**TASK INSTRUCTIONS:**
As you write out the lines from the one containing "You are a computer-use agent." through the last line of the records, keep them exact and leave out pictures.

[Items listed in a dataset]

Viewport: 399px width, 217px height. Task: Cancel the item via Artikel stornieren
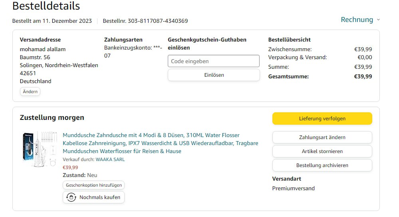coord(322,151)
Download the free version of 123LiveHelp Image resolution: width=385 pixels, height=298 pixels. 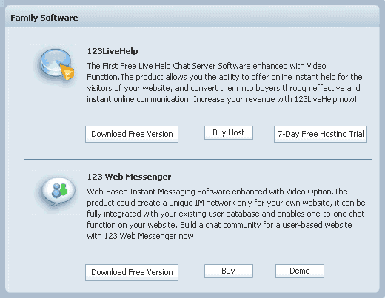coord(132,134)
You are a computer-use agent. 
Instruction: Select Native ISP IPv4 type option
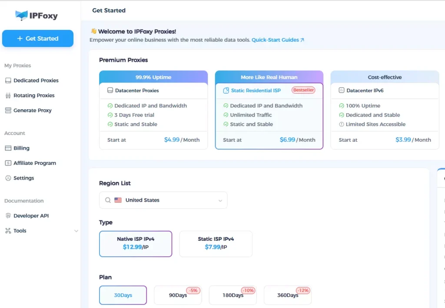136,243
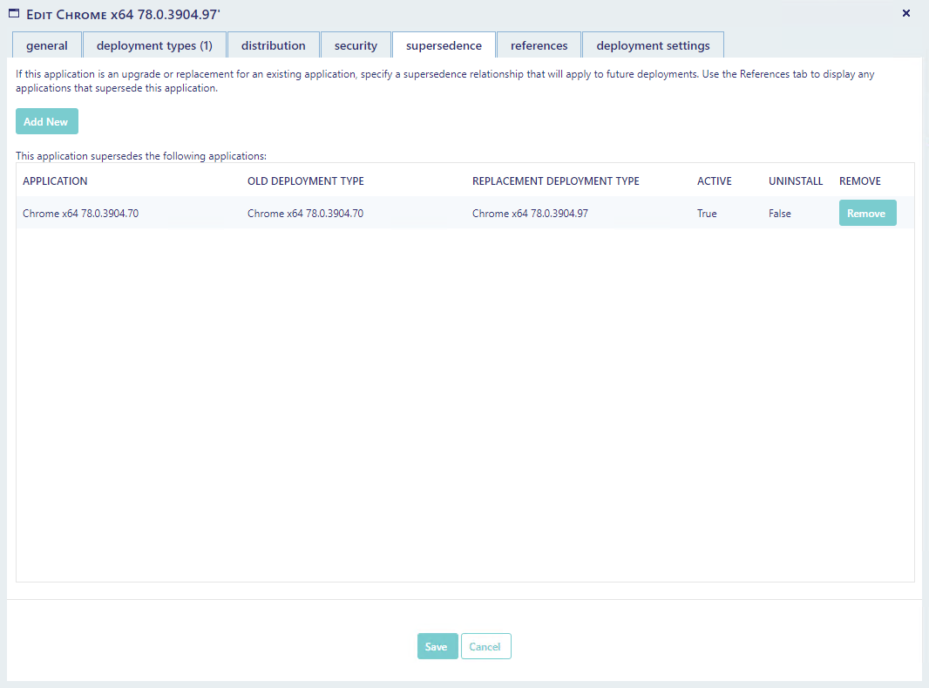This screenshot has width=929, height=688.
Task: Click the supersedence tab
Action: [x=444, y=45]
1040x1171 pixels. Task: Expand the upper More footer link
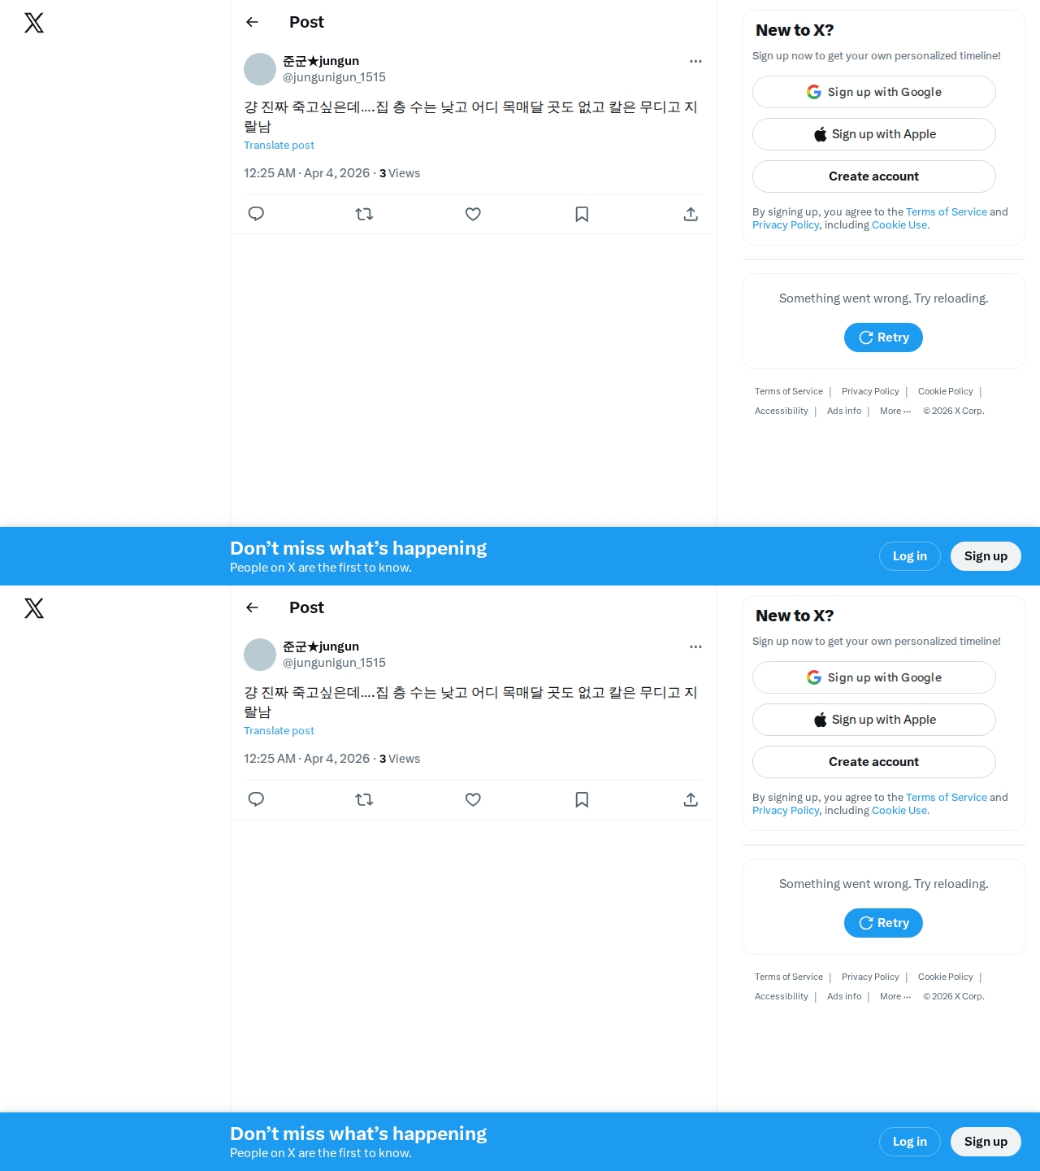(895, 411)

**SOLUTION TO THIS EXERCISE:**
You are a computer-use agent. 
Instruction: Select Native ISP IPv4 type option
136,243
This screenshot has width=929, height=688.
Task: Click the supersedence tab
Action: [x=444, y=45]
1040x1171 pixels. Task: Expand the upper More footer link
(895, 411)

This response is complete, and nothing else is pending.